‘Asia and the Pacific- Regional Overview of Food Security and Nutrition 2020’ Report
The 3rd edition of Asia and the Pacific- Regional Overview of Food Security and Nutrition annual report has been recently released. The report has been jointly published by the United Nations Children’s Fund (UNICEF), the Food and Agriculture Organization (FAO), the World Health Organization (WHO), and the World Food Programme (WFP).
- As per Asia and the Pacific- Regional Overview of Food Security and Nutrition 2020 report, poor people in the region have been greatly affected and are forced to choose less nutritious cheaper food for them.
- The first part of the report looks at the progress on key Sustainable Development Goals-2 (SDG 2- Zero Hunger) indicators and World Health Assembly targets up to the year 2019.
- The second part of the report looks into problems, challenges, and probable solutions for improving maternal and child diets in the region.
- Many key SDG indicators have shown less progress or completely no progress.
- Asia-Pacific has 351 million people undernourished which accounts for more than half of the global population (688 million).
- Stunting and wasting in young children has shown some progress in the 2030 SDGs target but the levels are still very high in many countries of the region.
- Overweight and obesity in adults and children is also a worrisome point.

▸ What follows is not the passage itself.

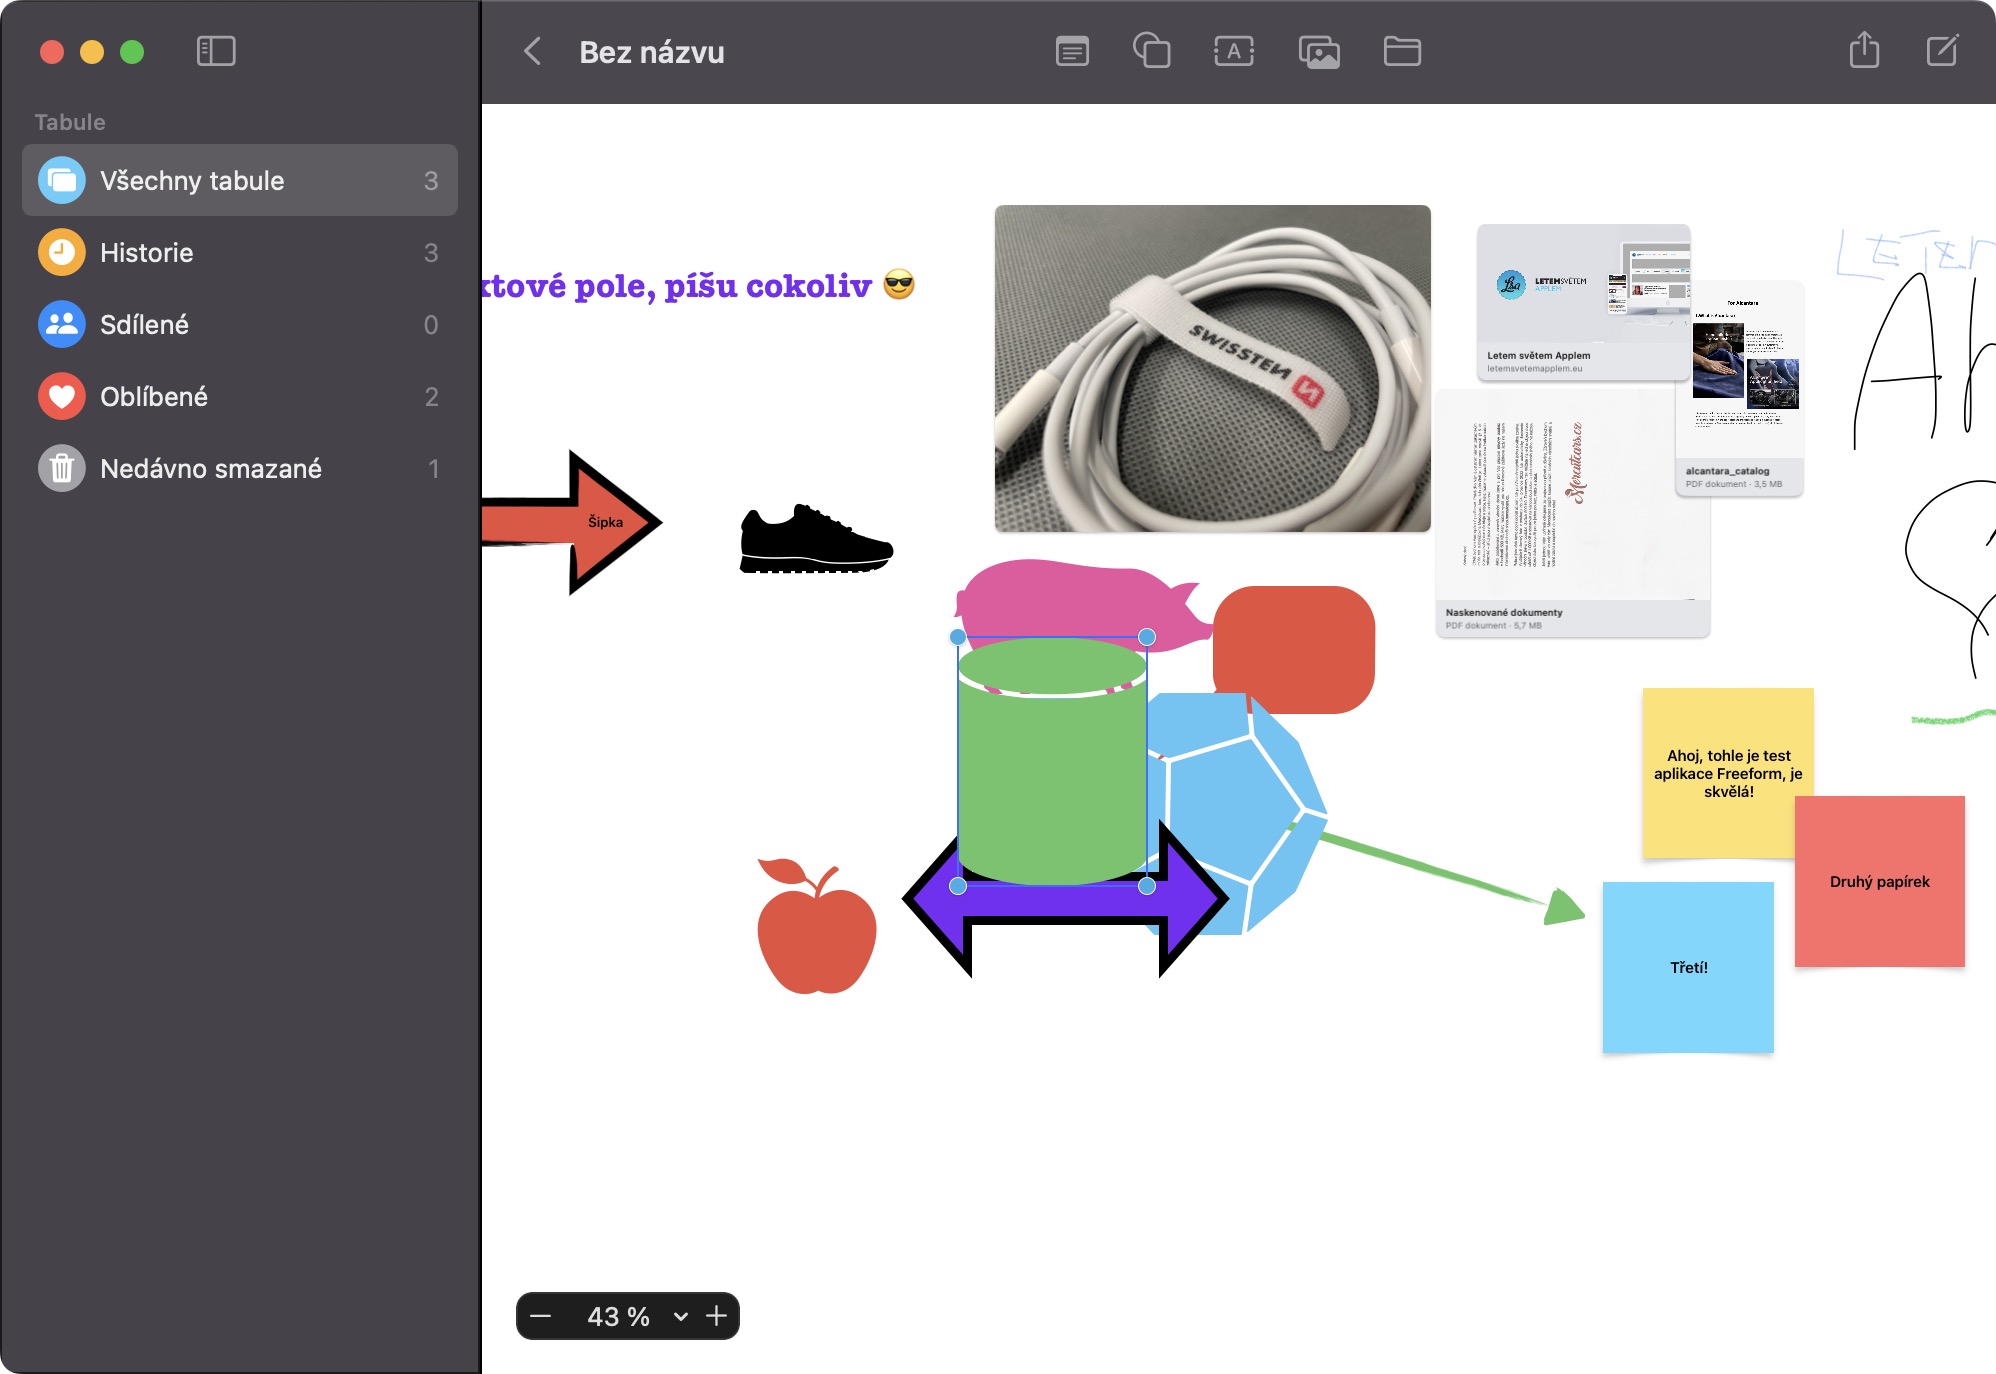Open the share board icon
This screenshot has height=1374, width=1996.
click(1864, 50)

- One key factor driving these nutritional challenges is the high cost of a healthy diet, which is two to nine times the cost of a basic energy sufficient diet in the region.
- Around 1.9 billion people in the Asia and Pacific region are unable to afford a healthy diet.
- Progress is also slowing in the region on improvement towards nutrition. Till 2019, more than 350 million people in the region are estimated to have been undernourished, including around 31.5 million suffering from wasting and nearly 74.5 million children under five stunted.
- COVID-19 has greatly affected progress on various indicators.
The report also highlighted the changing face of malnutrition. It means highly processed and inexpensive foods are readily available in the region. These highly processed foods lack vitamins and nutrition required for growth and lead to problems like obesity, diabetes, and cardiovascular disease, etc.